什么叫日活:
- 通常: 打开应用的用户即为活跃用户,不考虑用户的使用情况。每天一台设备打开多次会被计为一个活跃用户。 也就是只需要统计第一次打开即可
- 游戏用户: 每天打开/登录游戏的用户数(针对游戏DAU的定义)
我们采用第一种日活的定义, 日活(DAU)统计思路: - 从 kafka 读取用户启动日志
- 当天只保留用户的第一次启动记录, 过滤掉其他启动记录: 借助于 Redis
- 然后把第一次启动记录保存在 hbase 以供其他应用查询
创建实现处理模块
模块命名: gmall-realtime
加入依赖
<dependencies>
<dependency>
<groupId>org.example</groupId>
<artifactId>gmall-common</artifactId>
<version>1.0-SNAPSHOT</version>
</dependency>
<dependency>
<groupId>org.apache.spark</groupId>
<artifactId>spark-core_2.11</artifactId>
</dependency>
<dependency>
<groupId>org.apache.spark</groupId>
<artifactId>spark-streaming_2.11</artifactId>
</dependency>
<dependency>
<groupId>org.apache.spark</groupId>
<artifactId>spark-streaming-kafka-0-8_2.11</artifactId>
</dependency>
<dependency>
<groupId>redis.clients</groupId>
<artifactId>jedis</artifactId>
<version>2.9.0</version>
</dependency>
</dependencies>
<build>
<plugins>
<!-- 用于项目的打包插件 -->
<plugin>
<artifactId>maven-assembly-plugin</artifactId>
<configuration>
<descriptorRefs>
<descriptorRef>jar-with-dependencies</descriptorRef>
</descriptorRefs>
</configuration>
<executions>
<execution>
<id>make-assembly</id>
<phase>package</phase>
<goals>
<goal>single</goal>
</goals>
</execution>
</executions>
</plugin>
</plugins>
</build>
从 Kafka 读取数据
- 配置文件config.properties
#kafka配置
kafka.servers=hadoop12:9092,hadoop13:9092,hadoop14:9092
kafka.group.id=gmall1015
- 配置文件log4j.properties
log4j.appender.donglin.MyConsole=org.apache.log4j.ConsoleAppender
log4j.appender.donglin.MyConsole.target=System.err
log4j.appender.donglin.MyConsole.layout=org.apache.log4j.PatternLayout
log4j.appender.donglin.MyConsole.layout.ConversionPattern=%d{yyyy-MM-dd HH:mm:ss} %10p (%c:%M) - %m%n
log4j.rootLogger=error,donglin.MyConsole
- 读取配置文件ConfigUtil
package com.donglin.gmall.realtime.util
import java.util.Properties
object ConfigUtil {
val is = ConfigUtil.getClass.getClassLoader.getResourceAsStream("config.properties")

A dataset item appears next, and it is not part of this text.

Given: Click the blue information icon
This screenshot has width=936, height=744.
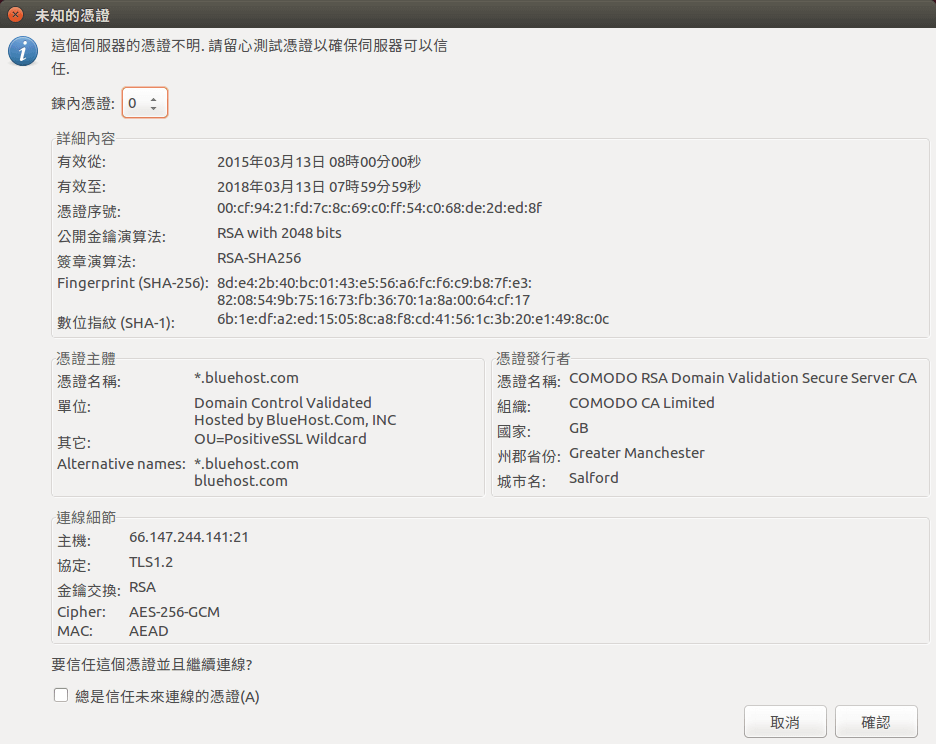Looking at the screenshot, I should pyautogui.click(x=23, y=51).
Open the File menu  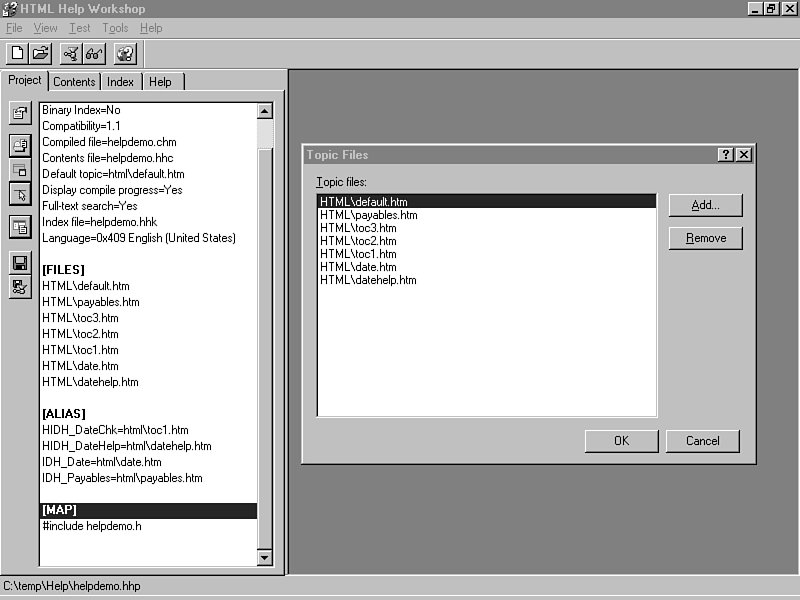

private val props = new Properties()
props.load(is)
def getProperty(key:String) = props.getProperty(key)
/* def main(args: Array[String]): Unit = {
println(getProperty("kafka.servers"))
}*/
}
- MyKafkaUtil
import org.apache.spark.streaming.StreamingContext
import org.apache.spark.streaming.kafka.KafkaUtils
object MykafkaUtil {
val params = Map[String,String](
ConsumerConfig.BOOTSTRAP_SERVERS_CONFIG -> ConfigUtil.getProperty("kafka.servers"),
ConsumerConfig.GROUP_ID_CONFIG -> ConfigUtil.getProperty("kafka.group.id")
)
def getKafkaStream(ssc:StreamingContext,topic:String,otherTopics:String*) ={
KafkaUtils.createDirectStream[String,String,StringDecoder,StringDecoder](
ssc,
params,
(otherTopics :+ topic).toSet
).map(_._2)
}
}
- 样例类:StartupLog
为了数据访问方便, 把用户访问记录封装在样例类中.
package com.donglin.gmall.realtime.bean
import java.text.SimpleDateFormat
import java.util.Date
case class StartupLog(mid: String,
uid: String,
appId: String,
area: String,
os: String,
channel: String,
logType: String,
version: String,
ts: Long,
var logDate: String = "", //2020-03-20
var logHour: String = ""){ //10 11
val d = new Date(ts)
logDate = new SimpleDateFormat("yyyy-MM-dd").format(d)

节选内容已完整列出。